WORK ITEM: In how many lines of these records does the word "width" appear? Give the number by itself.

[Pixel coordinate grounding data]

++++++++++++++++++++

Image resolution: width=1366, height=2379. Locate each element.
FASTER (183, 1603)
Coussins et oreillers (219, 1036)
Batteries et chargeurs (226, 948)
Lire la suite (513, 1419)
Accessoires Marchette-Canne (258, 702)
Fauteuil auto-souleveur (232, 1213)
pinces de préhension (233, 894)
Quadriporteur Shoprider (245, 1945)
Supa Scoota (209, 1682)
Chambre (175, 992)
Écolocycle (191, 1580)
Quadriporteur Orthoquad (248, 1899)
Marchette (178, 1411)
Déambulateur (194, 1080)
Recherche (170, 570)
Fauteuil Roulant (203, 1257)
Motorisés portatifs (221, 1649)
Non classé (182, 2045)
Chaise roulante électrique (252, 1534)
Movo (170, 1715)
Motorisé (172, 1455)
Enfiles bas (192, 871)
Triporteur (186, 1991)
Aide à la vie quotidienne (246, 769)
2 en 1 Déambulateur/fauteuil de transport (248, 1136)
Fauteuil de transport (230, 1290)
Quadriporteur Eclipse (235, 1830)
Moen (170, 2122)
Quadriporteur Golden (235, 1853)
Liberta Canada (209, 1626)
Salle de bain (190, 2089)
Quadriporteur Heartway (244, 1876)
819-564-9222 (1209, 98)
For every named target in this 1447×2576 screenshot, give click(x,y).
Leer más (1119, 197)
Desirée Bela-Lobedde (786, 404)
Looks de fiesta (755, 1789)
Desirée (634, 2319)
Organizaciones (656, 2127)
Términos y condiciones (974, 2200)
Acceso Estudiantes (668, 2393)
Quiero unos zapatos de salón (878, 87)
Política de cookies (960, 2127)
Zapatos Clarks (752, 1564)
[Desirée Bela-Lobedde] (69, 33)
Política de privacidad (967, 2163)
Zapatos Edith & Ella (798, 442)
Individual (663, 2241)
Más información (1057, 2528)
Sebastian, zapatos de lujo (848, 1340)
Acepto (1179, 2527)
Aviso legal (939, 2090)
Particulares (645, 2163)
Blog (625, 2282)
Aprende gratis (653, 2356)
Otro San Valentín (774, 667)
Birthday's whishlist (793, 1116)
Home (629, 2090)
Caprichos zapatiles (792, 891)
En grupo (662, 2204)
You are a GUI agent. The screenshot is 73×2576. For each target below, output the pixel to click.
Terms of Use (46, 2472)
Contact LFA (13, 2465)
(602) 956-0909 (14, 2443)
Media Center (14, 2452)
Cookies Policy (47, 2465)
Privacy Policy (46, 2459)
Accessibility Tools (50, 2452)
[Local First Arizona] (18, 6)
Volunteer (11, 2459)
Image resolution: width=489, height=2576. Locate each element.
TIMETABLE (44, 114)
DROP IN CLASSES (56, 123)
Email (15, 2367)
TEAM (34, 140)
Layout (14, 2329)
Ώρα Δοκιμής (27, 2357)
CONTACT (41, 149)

++++++++++++++++++++

EXERCISE RESPONSE: 2